As Wilson’s personal financial situation turned dire in the lead-up to the 2016 presidential election, the political operative with a long history of backing bomb-throwing right-wingers began to reinvent himself pursuing what financial records indicate is a more lucrative book-deal-filled career in bashing President Donald Trump and his supporters.
Records demonstrate that as Trump was taking off as a political force, Wilson’s personal financial situation turned dour. The bank was moving in on his house, credit card companies were suing him over debt accrued, and the IRS filed various liens against him for almost $400,000 for back taxes in February 2014. As that happened, Wilson’s political style changed to become anti-Trump instead of continuing with his decades-long history of inflammatory right-wing politics.
Wilson’s The Lincoln Project, a group of Never Trump political consultants running targeted ads attacking Trump this year, has been touting an ad bashing the Confederate flag as a symbol of “treason” against the United States.
“The men who followed this flag 150 years ago knew what it meant,” a narrator says in the ad released earlier this month as a Confederate flag waves in the background. “Treason against their country. The death of the United States. America defeated the men who followed that flag. Those with honor surrendered and cast it aside forever.”
But then some conservatives uncovered social media posts from Wilson and his wife featuring a cooler with a Confederate flag on it as well as the text in one image: “The South Will Rise Again.” Wilson has been feverishly deleting the images from Twitter, and when his wife, Molly—legal name Mary—was confronted by conservative Caleb Hull, she would not deny owning the cooler or disavow the Confederate flag on it. She simply replied “Fuck off” to Hull, per screenshots he posted of his confronting her about it.

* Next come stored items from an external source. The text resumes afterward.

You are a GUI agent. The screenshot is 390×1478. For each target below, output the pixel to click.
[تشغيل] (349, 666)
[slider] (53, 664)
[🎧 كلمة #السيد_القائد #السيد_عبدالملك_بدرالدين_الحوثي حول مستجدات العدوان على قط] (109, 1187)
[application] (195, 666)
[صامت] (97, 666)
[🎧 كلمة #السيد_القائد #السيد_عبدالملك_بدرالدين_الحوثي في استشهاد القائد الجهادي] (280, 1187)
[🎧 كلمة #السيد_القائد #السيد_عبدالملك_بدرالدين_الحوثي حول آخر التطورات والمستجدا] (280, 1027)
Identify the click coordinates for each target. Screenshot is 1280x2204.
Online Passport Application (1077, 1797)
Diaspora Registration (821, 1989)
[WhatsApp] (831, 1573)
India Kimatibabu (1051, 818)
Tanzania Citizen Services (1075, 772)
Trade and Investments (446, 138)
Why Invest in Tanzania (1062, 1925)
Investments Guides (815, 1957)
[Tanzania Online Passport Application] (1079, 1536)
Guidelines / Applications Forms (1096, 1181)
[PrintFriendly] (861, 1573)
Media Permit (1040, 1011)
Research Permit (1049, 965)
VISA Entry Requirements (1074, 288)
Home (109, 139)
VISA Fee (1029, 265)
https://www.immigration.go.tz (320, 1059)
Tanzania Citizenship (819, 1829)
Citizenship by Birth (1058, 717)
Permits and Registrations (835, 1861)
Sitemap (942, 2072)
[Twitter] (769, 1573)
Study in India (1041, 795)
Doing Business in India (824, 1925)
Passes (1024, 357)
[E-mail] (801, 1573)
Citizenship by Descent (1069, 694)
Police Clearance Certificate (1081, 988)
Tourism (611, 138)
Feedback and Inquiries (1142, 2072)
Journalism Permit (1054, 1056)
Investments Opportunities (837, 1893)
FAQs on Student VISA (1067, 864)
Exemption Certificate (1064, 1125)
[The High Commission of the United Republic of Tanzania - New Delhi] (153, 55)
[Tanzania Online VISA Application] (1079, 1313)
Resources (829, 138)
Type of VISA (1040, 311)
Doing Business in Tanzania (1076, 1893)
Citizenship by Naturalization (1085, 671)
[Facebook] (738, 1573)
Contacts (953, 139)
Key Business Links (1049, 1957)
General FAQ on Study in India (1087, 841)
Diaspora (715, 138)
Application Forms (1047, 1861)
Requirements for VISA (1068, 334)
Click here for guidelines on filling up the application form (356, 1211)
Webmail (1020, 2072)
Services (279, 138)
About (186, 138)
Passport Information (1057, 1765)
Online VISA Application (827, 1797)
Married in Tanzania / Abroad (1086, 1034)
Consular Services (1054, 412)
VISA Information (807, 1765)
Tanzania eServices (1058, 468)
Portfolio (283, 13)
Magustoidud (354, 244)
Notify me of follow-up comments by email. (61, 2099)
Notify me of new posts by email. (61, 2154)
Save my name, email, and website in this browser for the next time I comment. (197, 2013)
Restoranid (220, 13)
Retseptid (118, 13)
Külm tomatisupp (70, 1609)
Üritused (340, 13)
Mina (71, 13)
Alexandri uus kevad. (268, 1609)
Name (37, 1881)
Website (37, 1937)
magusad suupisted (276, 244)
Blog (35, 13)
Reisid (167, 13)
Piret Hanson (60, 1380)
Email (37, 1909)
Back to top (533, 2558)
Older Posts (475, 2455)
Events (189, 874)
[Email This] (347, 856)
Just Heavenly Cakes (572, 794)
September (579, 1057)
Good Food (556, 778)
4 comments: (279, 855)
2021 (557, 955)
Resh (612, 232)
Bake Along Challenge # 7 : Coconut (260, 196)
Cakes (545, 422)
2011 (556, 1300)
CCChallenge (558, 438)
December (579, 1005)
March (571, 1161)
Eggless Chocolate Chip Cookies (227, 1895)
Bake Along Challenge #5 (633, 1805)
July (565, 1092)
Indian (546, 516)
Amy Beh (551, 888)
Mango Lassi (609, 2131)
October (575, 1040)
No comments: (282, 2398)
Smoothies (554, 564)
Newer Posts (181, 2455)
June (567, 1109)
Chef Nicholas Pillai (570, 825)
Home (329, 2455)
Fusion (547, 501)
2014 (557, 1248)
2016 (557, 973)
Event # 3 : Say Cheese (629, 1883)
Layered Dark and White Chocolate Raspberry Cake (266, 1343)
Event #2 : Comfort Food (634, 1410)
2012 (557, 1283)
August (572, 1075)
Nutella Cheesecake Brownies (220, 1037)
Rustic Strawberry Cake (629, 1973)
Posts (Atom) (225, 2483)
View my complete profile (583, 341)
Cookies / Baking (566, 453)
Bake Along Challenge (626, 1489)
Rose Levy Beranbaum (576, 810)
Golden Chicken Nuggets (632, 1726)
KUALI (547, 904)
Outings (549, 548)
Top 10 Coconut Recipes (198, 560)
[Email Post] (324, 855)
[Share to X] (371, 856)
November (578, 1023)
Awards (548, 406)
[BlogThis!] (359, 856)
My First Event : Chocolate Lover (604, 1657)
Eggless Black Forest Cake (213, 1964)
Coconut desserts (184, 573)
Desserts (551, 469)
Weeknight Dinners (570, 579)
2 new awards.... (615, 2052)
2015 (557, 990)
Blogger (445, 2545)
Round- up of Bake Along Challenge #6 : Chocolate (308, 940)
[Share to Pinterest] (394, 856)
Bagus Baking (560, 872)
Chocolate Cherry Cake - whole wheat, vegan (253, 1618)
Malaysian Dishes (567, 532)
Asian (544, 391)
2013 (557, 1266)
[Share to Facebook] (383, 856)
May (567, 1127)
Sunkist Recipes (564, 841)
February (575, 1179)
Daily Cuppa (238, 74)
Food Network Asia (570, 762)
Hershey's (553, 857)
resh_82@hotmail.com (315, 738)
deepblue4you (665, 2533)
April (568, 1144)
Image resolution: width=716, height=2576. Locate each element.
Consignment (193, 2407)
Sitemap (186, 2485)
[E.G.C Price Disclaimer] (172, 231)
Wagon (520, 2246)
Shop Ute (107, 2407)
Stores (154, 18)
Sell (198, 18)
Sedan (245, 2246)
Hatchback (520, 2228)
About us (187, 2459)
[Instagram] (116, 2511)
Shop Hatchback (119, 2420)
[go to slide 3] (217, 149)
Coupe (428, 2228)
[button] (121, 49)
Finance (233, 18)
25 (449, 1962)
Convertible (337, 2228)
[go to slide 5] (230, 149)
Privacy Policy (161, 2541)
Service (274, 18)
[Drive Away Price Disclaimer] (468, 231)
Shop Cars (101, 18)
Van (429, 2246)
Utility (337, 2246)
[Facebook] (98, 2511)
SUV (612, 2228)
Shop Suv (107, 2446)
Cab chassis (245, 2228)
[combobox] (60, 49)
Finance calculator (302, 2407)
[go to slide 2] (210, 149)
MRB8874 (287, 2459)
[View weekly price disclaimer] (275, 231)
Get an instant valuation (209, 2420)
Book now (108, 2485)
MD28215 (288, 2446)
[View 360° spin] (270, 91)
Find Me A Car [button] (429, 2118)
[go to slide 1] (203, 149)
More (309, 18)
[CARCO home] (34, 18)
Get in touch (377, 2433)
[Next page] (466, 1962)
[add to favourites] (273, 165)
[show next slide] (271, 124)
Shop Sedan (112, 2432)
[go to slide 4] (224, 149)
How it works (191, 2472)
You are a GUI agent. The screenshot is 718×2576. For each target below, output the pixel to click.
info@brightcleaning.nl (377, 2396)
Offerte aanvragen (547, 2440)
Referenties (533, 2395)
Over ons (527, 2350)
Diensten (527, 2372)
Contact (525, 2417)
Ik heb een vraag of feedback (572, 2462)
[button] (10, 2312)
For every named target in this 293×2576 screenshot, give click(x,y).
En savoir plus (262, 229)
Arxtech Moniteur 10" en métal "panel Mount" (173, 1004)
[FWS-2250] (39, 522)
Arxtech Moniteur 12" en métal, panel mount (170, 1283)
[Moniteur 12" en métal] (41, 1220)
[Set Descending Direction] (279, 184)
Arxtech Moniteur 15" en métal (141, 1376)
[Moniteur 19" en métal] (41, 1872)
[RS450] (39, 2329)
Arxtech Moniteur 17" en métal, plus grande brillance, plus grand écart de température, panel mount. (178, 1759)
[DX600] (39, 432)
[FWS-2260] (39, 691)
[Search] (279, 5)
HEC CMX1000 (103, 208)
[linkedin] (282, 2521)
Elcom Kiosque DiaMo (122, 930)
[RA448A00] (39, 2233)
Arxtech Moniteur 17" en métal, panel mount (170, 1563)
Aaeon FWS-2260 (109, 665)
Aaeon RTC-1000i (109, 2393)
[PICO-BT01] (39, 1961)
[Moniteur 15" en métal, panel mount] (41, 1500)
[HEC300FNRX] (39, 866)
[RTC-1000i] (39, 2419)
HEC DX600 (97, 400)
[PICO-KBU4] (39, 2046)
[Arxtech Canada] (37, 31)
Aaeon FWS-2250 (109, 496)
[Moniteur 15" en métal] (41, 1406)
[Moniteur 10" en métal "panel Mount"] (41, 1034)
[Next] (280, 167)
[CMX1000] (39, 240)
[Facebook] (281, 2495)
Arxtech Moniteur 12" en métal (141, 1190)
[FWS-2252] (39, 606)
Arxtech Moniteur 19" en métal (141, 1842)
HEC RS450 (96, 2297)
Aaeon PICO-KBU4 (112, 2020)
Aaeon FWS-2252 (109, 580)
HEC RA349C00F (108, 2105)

Wilson is also getting lots of national attention this week after attempting to shame Dominos Pizza for thanking now White House press secretary Kayleigh McEnany for praising their pizza back in 2012. “You just killed your brand,” he tweeted at Dominos with a screenshot of the pizza chain’s 2012 reply to McEnany’s tweet from eight years ago. At the time, McEnany was not in a government political position but was a civilian. Later, Dominos joked in response that it’s “unfortunate” to think the company would be held responsible for something from 2012 in 2020.
But these latest mishaps by Wilson come after years of him leading a small and shrinking band of GOP political consultants who dub themselves Never Trumpers furious with Trump’s rise ahead of their more-preferred 2016 GOP candidates during that year’s primary.
Prior to turning against the party over Trump, Wilson, whose legal name is Frederick George Wilson Jr., had long been a fixture in Republican circles. His career as a media consultant, strategist, and ad-maker is intertwined with several major political events of the last 30 years and his flair for the dramatic—and viciously negative—style of ad could make even Trump’s aggressive nature look timid.
Officially, Wilson, a Florida native, got his start on George H.W. Bush’s successful 1988 presidential campaign. During that race, although only the Florida field director, Wilson was supposedly mentored by Bush’s campaign manager, Lee Atwater—the mastermind behind the infamous Willie Horton television ad.